Thursday, August 1, 2019

Despedida

Do not let the title of today’s post fool you. I am not leaving Bolivia today, and neither is Brother Scott. But we are having a little party tonight courtesy of the Mennonite lay volunteers who have become our friends since we studied together at Maryknoll. The despedida gets rolling at around 7 o’clock with tacos and potluck contributions from all. We are having the farewell tonight because a few of the Maryknoll language school friends we invited are going to La Paz tomorrow. We are having the farewell this week because Brother Scott is departing on Monday. I have joked that this despedida will be like a living funeral for me, because I’ll still be around through next Saturday! But it doesn’t matter much—the timing, that is. We are simply behaving like Bolivians, who are more than happy to put on a party whenever the time is right.

We did have that excursion to the town of Tarata today. It was Profesoras Liliana, Vicky, and Viviana with Brother Scott and me and Padre Marcin, a Polish priest who has been brushing up on his already-very-good Spanish these last six weeks in preparation for his ministry in La Paz. I wish I could have enjoyed it more—it was a brief visit of one hour! That’s because it’s about an hour and 15 minutes one way in either direction between Cochabamba and Tarata. It felt a bit like driving for hours to the Grand Canyon, only to stop for 15 minutes to behold it. Oh well. What we did see, we appreciated very much. Walking through the main plaza of town and threading narrow brick roads made me feel like I was on the set of some movie where they were filming a revisionist Western set in the late 19th century. The high sun, the dusty streets, and the adobe facades of 150-year-old buildings with crumbling whitewash and boarded-up windows put me in a different time and place, if only for a moment.
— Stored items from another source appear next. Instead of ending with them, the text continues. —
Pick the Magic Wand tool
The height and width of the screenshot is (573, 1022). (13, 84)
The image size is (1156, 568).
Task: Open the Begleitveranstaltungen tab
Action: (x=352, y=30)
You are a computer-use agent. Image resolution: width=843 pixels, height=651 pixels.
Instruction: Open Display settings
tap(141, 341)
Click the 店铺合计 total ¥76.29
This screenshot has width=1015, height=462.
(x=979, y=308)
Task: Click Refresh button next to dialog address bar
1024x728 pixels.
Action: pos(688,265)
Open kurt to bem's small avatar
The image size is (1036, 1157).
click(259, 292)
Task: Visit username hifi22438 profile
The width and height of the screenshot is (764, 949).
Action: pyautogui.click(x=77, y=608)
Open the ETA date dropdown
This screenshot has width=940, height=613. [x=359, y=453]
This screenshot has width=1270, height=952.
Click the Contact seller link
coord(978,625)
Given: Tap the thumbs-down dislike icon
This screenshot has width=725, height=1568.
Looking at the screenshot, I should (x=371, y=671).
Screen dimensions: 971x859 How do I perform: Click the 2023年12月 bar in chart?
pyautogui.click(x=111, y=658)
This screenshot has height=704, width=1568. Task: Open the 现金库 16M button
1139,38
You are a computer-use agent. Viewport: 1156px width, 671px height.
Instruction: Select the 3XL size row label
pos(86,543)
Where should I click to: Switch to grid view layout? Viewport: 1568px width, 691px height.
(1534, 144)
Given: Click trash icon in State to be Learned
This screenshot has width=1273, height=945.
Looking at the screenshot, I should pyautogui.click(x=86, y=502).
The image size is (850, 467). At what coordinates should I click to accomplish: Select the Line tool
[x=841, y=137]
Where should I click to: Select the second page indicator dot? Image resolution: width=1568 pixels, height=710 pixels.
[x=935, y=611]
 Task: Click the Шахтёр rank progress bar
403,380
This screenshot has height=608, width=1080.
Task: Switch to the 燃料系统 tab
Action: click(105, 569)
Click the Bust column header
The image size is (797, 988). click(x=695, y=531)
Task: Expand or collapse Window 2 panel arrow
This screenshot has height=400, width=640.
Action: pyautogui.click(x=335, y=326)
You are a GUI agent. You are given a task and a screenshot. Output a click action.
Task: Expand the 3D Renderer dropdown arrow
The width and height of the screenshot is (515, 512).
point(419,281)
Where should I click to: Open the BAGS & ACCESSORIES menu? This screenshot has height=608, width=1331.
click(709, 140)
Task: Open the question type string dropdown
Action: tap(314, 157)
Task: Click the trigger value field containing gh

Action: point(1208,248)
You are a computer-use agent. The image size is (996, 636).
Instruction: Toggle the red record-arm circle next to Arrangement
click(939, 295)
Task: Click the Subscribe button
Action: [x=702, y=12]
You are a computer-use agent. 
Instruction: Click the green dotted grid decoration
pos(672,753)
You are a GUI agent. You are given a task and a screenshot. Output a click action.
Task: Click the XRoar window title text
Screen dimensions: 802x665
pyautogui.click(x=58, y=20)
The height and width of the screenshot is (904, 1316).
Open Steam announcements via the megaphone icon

We had enough time to pay respects at two churches. The first was the church of the Parish of Saint Peter the Apostle, founded 1605. By now the spirituality of Spanish colonial Catholicism, as demonstrated by the statues and figures within the church, has become quite familiar to me: all Good Friday, hardly a trace of Easter Sunday. Oh well. The peoples of Latin America have been a crucified people, and that goes for both the indigenous peoples and the criollos whose post-revolution dreams of liberty, prosperity, and strength degenerated into nightmares as stronger imperial forces conquered the conquistadores and liberadores. A brick path led us from the center of town to the Shrine of San Severino. This is the church maintained by our Franciscan brothers, whose adjoining convent and retreat center I visited early in March the day before Ash Wednesday. I didn’t see the church when I visited in March, so my Franciscan tour was completed today. San Severino, the patron of Tarata, is not a Franciscan saint but an ancient Roman martyr from the third century, a soldier who apparently renounced his loyalty to Caesar for the sake of Christ. He was reportedly beheaded for his disobedience to Caesar. The Franciscans who have long ministered in Tarata obtained relics of the martyr and keep them safe in their convent. San Severino, patron of the military, is also patron of the rains, and a great festival attends his feast day, which is observed in November in Tarata. Check out this Facebook group for details. 

Okay, nothing more to report here. On to the despedida; on to tomorrow!